U.S. military, intelligence and drug enforcement personnel - and American private contractors - "and their dependents" are granted "the privileges, exemptions, and immunities accorded to the administrative and technical staff of a diplomatic mission under the Vienna Convention....Colombia shall guarantee that its authorities verify, as promptly as possible, the immunity status of United States personnel and their dependents who are suspected of criminal activity in Colombia and hand them over as promptly as possible to the appropriate United States diplomatic or military authorities."
One of the military bases obtained by the United States - the Larandia Military Fort in Florencia - is within easy striking distance of Ecuador (as the Alberto Pawells Rodriguez Air Base in Malambo is of Veneuzela).
Ecuadoran President Rafael Correa and Defense Minister Javier Ponce visited Russia late last month and on October 29 the two nations signed a declaration on strategic partnership. Correa and Russian President Dmitry Medvedev discussed energy and military cooperation. Ahead of the visit Ecuador’s president stated, "We need to restore the might of our army" in reference to the U.S. buildup in Colombia, its neighbor to the north. "Ecuador has been alarmed by the decision of Colombia, with which it severed diplomatic relations in March 2008, to allow U.S. troops to use its bases." [8] The severing of relations occurred after Colombia’s army launched an attack inside Ecuador.
Ecuador and Russia signed a contract for the delivery of Mi-171E Hip transport helicopters to the Ecuadoran Ground Forces and a Russian newspaper said "Russia could supply six Su-30MK2 Flanker multirole fighters, several helicopters, and air defense systems to Ecuador, which would increase the value of their military cooperation to over $200 million." [9]
Like other members of ALBA - Venezuela, Bolivia and Nicaragua - Ecuador is purchasing Russian military equipment as a counterbalance to traditional U.S. domination of its defense procurements, with the potential for sabotage and blackmail it entails, and as protection against potential attacks from Washington and its proxies, most notably Colombia.

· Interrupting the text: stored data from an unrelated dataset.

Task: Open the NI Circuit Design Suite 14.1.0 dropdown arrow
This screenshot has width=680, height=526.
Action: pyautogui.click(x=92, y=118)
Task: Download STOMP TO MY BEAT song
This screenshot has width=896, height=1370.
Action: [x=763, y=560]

There is no way of overestimating the challenge that the emergence of ALBA and the overall reawakening of Latin America pose to the role that the U.S. arrogates to itself as lord of the entire Western Hemisphere. The almost two-century-old Monroe Doctrine exemplifies Washington’s claim to exclusive influence over all of North, Central and South America and the Caribbean Basin and its self-claimed right to subordinate them to its own interests. Never before the election victories of anti-neoliberal forces throughout Latin America over the past eleven years has the prospect of a truly democratic, multipolar New World existed as it does now.
It is in response to those developments that the U.S. and its former colonialist allies in NATO are attempting to reassert their influence in the Americas south of the U.S. border.

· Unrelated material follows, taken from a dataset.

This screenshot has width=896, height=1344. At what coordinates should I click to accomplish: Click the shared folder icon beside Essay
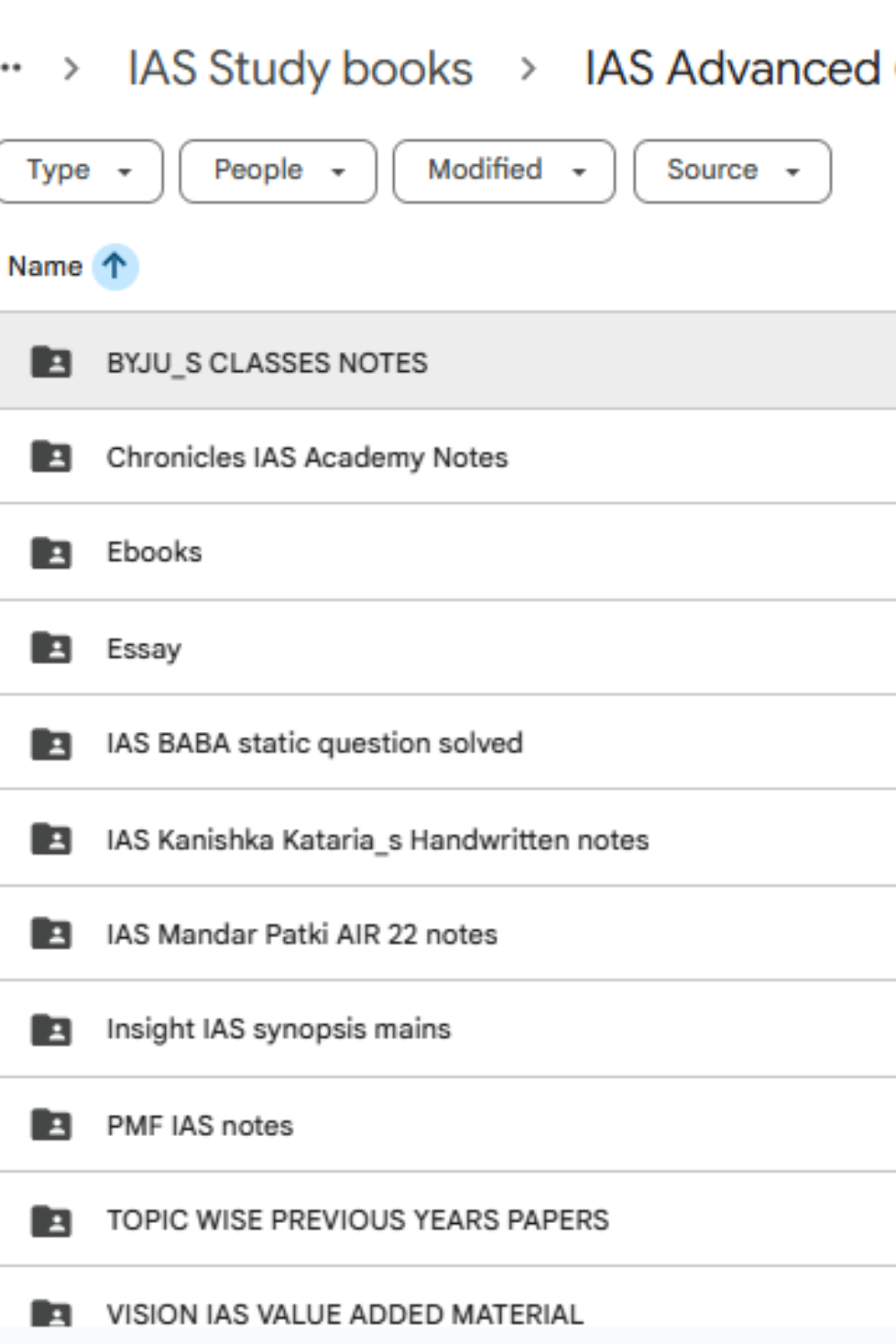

The Pentagon recommissioned the Navy’s Fourth Fleet, disbanded in 1950 after World War II, last year and fully activated it this one. Its area of responsibility is the Caribbean Sea and Central and South America.
In early November a new commander for U.S. Army South was appointed, Major General Simeon Trombitas. The Army Times of November 10 provided background information on him:
"Trombitas, a 1978 West Point graduate, began his career in the 2nd Armored Division and served three tours with 7th Special Forces Group. He served in U.S. Southern Command and Special Operations Command in Panama and commanded the U.S. Military Group in Colombia. His general officer assignments include commanding general of Special Operations Command, Korea, and he served on the Iraq National Counter-Terrorism Force Transition Team." [10]

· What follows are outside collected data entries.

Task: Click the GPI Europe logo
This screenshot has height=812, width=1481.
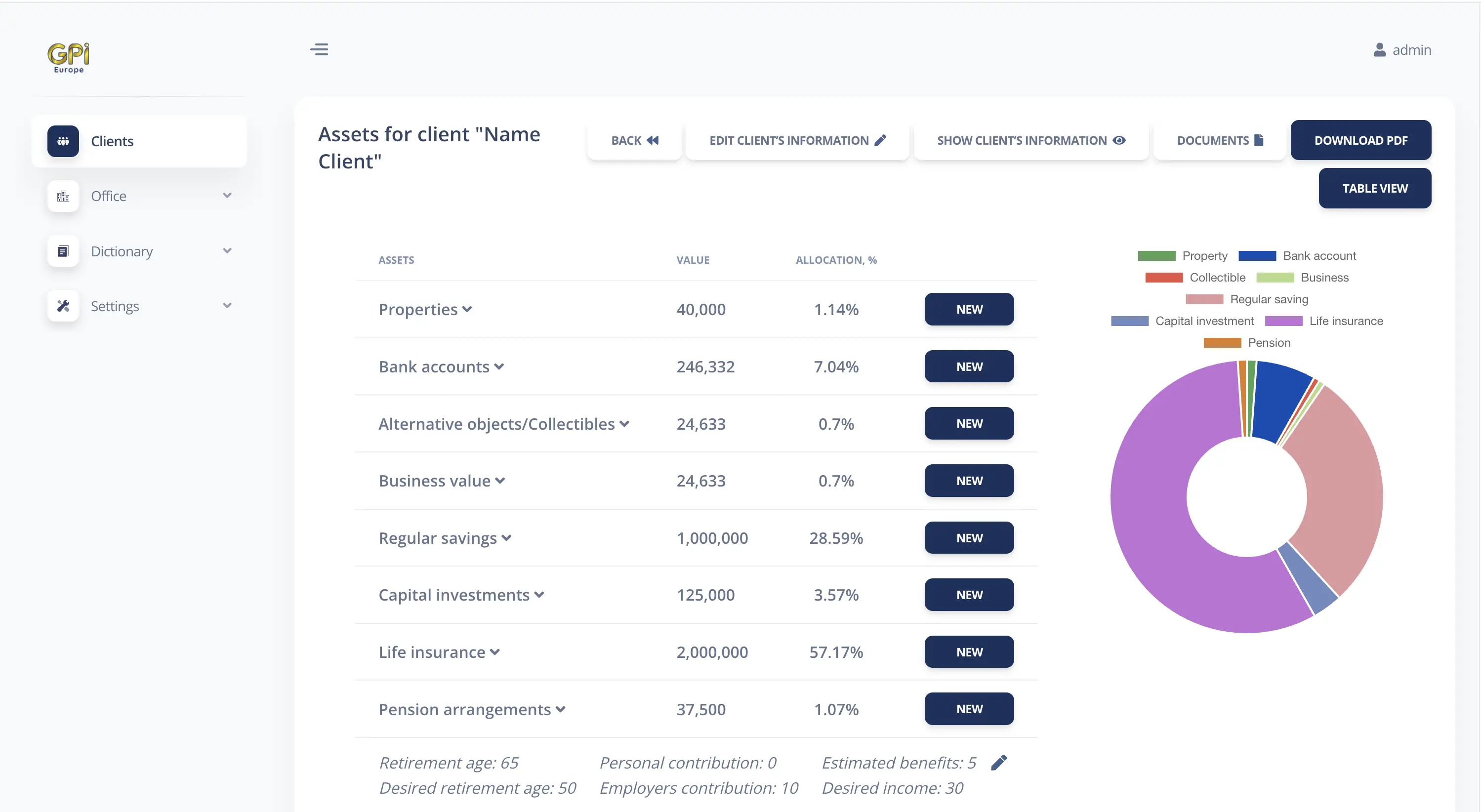Action: point(68,57)
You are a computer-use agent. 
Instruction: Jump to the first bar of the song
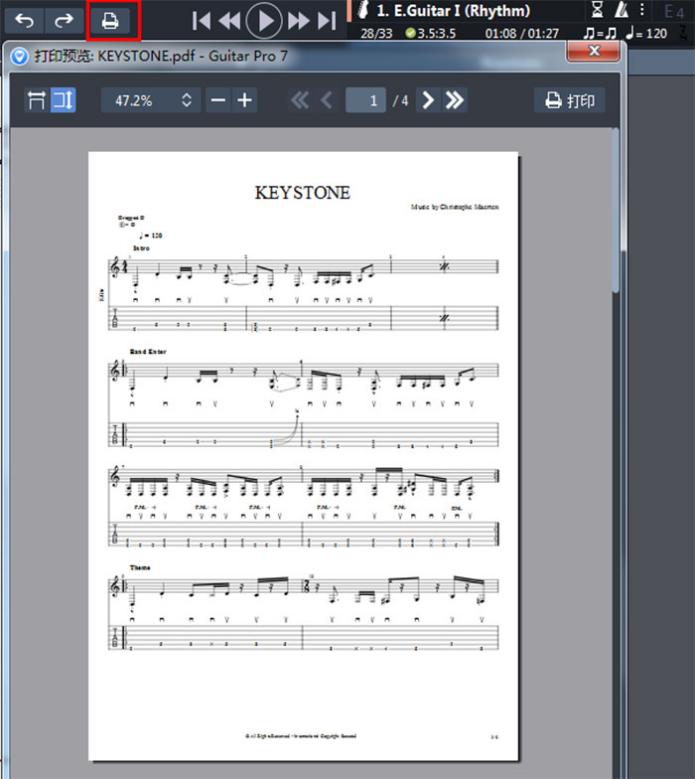(x=201, y=20)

The United States is not alone in threatening a newly and truly independent Latin America and Colombia and Honduras are not the only parts of Washington’s plans. On November 5 Paraguay’s President Fernando Lugo replaced the nation’s top military commanders - Army General Oscar Velazquez, Navy Rear Admiral Claudelino Recalde and Air Force General Hugo Aranda - against a backdrop of what Agence France-Presse reported as a fear of "an ouster similar to the one that befell Honduran President Manuel Zelaya...." [11]
That the Honduran putsch is intended to be the first in a series of similar plots in Latin America and is neither an aberration nor the last of its kind was also indicated last week when Nicaragua expelled a Dutch European Union parliamentarian. Radio Netherlands characterized the motivation for the action as follow: "Nicaraguan President Daniel Ortega says Dutch MEP Hans van Baalen was in Nicaragua to see how the army felt about attempting a coup d´etat, but found no officers willing to go along with the idea."
Van Baalen then moved to Honduras to "mediate in the political conflict between ousted President Manuel Zelaya and his de facto successor Roberto Micheletti." [12]
Mexican journalist Luis Gutierrez, speaking at a conference against NATO’s global expansion in Berlin last month and in particular of the bloc’s Article 5 military mutual assistance clause, observed that "Mexico’s 3,000 kilometer border with the United States is also a border with NATO." [13] Troops from 50 nations on five continents and in the Persian Gulf, the Caucasus and the South Pacific are serving or pledged to serve under NATO command in Afghanistan at the moment because of Article 5.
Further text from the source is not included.